▸ Dataset extract
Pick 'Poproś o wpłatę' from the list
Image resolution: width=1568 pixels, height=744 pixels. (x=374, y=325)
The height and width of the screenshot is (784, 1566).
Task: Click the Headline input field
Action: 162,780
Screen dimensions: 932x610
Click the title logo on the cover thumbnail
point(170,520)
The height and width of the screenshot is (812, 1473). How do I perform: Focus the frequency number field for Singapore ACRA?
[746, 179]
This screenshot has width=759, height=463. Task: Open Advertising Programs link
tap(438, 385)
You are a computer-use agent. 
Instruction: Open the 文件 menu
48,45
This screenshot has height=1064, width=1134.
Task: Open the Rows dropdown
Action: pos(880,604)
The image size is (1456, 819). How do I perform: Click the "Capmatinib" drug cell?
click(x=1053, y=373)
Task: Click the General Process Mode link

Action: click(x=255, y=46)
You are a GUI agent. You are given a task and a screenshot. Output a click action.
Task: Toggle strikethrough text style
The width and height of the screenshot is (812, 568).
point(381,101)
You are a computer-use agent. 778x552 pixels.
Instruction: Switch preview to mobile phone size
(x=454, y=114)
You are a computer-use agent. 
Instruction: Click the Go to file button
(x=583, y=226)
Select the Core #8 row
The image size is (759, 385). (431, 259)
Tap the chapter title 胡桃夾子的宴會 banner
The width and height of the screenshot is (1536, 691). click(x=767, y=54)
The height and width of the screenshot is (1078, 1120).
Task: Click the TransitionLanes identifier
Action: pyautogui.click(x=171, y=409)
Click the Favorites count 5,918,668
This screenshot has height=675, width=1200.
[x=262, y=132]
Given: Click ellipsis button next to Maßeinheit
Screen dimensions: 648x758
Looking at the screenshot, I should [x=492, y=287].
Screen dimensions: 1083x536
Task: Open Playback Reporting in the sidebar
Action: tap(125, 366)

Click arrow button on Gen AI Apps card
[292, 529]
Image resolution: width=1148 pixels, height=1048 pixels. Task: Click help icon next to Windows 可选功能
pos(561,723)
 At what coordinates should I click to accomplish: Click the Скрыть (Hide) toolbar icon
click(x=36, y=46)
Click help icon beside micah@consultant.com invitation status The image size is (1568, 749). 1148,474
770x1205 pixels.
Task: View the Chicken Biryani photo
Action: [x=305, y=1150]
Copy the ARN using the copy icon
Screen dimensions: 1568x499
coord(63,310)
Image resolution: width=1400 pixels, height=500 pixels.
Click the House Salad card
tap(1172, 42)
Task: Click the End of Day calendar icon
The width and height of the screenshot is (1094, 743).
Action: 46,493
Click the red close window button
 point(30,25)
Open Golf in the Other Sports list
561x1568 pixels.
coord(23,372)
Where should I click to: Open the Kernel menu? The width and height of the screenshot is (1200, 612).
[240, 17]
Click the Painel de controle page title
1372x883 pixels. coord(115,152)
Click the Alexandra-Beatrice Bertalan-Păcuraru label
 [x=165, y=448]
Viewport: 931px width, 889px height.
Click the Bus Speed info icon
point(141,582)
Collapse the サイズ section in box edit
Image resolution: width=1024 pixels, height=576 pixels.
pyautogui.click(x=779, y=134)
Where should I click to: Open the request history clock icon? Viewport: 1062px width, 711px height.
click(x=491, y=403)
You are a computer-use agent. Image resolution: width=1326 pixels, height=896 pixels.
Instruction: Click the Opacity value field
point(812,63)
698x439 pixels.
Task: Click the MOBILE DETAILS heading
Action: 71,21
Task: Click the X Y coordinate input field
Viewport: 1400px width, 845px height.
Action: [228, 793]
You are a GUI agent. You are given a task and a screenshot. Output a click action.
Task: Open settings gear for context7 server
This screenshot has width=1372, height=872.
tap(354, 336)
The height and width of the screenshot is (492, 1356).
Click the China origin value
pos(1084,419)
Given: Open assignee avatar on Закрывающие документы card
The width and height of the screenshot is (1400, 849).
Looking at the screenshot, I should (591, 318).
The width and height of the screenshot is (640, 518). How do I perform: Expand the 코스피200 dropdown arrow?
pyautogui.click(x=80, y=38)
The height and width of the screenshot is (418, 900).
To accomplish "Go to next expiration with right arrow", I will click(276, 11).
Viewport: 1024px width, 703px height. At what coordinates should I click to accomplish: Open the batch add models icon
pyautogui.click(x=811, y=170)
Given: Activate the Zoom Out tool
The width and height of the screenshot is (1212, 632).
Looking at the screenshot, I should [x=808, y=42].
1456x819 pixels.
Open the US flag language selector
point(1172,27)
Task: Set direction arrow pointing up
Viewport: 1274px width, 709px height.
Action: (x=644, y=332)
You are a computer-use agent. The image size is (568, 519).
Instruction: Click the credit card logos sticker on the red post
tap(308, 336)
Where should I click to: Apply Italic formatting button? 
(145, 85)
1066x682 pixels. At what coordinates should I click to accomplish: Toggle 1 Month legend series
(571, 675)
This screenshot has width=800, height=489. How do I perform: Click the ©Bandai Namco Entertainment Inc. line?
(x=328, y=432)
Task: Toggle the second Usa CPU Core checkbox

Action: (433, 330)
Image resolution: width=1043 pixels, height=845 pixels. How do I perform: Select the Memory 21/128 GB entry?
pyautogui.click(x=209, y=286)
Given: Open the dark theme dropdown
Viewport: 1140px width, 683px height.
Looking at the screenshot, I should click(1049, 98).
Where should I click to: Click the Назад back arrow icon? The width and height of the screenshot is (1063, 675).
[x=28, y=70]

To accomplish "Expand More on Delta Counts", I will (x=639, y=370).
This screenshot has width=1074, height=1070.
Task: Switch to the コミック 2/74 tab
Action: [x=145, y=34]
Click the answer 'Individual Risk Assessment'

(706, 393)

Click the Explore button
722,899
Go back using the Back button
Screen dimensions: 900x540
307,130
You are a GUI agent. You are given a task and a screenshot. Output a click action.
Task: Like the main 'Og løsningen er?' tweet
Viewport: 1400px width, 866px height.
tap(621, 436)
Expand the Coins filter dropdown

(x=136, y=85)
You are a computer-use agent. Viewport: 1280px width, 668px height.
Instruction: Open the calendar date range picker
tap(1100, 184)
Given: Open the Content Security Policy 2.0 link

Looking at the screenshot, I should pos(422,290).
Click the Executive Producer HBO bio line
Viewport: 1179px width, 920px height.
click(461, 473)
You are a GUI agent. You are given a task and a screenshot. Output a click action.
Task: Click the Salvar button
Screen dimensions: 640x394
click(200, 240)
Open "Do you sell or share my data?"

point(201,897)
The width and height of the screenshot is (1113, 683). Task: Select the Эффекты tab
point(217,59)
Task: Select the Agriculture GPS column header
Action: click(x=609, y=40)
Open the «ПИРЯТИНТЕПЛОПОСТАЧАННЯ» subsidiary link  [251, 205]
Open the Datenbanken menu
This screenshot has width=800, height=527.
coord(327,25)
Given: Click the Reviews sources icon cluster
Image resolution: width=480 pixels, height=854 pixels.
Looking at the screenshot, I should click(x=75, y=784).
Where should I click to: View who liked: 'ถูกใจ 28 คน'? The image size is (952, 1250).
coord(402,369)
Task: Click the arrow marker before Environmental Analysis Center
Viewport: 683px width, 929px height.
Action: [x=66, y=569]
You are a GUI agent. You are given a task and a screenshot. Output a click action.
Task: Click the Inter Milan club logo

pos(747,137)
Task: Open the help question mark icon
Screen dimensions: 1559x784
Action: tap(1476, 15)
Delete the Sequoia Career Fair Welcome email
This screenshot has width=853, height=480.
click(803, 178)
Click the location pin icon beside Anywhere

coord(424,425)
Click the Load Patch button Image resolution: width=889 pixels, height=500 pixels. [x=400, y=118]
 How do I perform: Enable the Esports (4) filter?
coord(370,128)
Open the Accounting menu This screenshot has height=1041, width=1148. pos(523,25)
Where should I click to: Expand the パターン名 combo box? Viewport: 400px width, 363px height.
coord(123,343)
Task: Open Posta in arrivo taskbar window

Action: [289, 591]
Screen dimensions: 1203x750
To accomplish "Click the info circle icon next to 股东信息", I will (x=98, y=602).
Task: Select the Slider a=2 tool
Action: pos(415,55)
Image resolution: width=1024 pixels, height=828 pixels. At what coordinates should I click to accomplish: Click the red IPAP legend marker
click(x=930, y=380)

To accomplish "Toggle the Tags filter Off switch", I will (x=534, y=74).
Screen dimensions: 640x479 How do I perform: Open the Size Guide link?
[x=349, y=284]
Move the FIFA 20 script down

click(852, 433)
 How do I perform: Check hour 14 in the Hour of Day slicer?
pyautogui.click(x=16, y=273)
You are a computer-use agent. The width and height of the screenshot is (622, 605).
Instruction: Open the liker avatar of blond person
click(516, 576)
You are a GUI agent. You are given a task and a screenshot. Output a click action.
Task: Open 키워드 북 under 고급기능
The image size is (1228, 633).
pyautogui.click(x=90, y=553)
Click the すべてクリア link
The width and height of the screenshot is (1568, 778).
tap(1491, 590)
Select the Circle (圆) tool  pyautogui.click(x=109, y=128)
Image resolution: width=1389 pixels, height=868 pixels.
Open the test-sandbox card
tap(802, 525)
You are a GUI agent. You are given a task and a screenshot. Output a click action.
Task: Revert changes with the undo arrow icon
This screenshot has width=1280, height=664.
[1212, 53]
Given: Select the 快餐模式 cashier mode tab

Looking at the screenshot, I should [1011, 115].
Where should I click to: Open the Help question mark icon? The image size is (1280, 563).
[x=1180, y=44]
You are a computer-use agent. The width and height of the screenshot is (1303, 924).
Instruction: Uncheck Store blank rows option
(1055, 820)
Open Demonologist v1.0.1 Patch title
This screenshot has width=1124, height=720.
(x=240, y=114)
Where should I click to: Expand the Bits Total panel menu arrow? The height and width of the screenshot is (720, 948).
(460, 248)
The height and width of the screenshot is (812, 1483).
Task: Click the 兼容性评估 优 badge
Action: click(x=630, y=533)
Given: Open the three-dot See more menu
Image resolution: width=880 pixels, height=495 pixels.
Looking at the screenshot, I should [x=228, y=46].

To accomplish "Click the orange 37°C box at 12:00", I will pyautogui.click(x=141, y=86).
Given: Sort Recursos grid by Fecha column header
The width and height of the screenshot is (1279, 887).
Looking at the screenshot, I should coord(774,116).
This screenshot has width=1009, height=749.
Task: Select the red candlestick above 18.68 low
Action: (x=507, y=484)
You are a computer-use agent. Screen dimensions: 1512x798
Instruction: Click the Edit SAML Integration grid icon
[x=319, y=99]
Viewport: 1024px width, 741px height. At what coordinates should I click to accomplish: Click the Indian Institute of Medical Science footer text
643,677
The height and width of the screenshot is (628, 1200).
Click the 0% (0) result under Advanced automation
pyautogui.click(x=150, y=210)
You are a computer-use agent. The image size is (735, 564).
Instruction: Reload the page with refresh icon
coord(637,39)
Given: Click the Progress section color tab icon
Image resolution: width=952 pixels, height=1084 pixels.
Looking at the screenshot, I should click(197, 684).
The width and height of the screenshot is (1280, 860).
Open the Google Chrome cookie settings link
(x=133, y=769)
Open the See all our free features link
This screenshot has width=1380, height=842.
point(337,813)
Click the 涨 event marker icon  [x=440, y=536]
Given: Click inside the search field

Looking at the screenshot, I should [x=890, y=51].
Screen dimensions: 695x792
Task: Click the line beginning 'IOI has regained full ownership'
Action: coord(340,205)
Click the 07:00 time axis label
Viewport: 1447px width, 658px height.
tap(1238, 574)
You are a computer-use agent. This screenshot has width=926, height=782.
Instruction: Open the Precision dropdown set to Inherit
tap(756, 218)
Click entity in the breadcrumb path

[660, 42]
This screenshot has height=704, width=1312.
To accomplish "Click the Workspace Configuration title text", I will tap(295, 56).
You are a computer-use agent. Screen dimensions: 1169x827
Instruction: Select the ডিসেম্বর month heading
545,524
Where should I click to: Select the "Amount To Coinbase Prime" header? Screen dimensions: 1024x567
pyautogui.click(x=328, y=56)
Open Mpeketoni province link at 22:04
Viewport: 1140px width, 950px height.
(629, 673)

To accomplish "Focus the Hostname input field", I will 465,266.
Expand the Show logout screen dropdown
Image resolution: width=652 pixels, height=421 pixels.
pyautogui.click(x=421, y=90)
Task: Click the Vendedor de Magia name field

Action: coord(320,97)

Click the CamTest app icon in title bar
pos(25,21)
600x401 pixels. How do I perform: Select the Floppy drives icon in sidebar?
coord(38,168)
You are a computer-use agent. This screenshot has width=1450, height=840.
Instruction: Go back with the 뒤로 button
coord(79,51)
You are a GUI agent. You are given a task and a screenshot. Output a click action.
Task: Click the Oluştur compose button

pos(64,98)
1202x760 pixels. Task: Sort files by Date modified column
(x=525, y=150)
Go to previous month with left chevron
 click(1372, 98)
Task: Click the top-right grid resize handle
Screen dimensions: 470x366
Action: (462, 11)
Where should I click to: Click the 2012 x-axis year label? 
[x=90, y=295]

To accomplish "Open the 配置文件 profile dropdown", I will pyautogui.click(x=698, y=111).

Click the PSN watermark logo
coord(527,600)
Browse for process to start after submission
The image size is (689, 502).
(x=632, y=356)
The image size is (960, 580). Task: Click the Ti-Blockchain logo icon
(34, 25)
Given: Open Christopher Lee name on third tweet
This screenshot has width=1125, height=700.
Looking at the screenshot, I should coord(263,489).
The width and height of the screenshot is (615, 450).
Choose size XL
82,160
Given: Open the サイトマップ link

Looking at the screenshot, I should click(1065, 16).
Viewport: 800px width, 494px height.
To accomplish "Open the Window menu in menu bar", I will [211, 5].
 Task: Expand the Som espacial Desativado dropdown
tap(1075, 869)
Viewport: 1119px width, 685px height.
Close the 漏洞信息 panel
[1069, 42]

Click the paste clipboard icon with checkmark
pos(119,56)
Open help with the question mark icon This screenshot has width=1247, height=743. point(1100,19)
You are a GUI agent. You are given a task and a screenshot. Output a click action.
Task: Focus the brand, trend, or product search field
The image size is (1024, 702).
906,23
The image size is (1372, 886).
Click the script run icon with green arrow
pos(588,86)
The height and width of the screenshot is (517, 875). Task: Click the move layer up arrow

▸ Task statement
Within the material above, copy exactly the lines from the line that holds "You are a computer-use agent. Image" up to and including the line that holds "Given: Activate the Zoom Out tool".

▸ Solution for this exercise
You are a computer-use agent. Image resolution: width=1326 pixels, height=896 pixels.
Instruction: Click the Opacity value field
point(812,63)
698x439 pixels.
Task: Click the MOBILE DETAILS heading
Action: 71,21
Task: Click the X Y coordinate input field
Viewport: 1400px width, 845px height.
Action: [228, 793]
You are a GUI agent. You are given a task and a screenshot. Output a click action.
Task: Open settings gear for context7 server
This screenshot has width=1372, height=872.
tap(354, 336)
The height and width of the screenshot is (492, 1356).
Click the China origin value
pos(1084,419)
Given: Open assignee avatar on Закрывающие документы card
The width and height of the screenshot is (1400, 849).
Looking at the screenshot, I should (591, 318).
The width and height of the screenshot is (640, 518). How do I perform: Expand the 코스피200 dropdown arrow?
pyautogui.click(x=80, y=38)
The height and width of the screenshot is (418, 900).
To accomplish "Go to next expiration with right arrow", I will click(276, 11).
Viewport: 1024px width, 703px height. At what coordinates should I click to accomplish: Open the batch add models icon
pyautogui.click(x=811, y=170)
Given: Activate the Zoom Out tool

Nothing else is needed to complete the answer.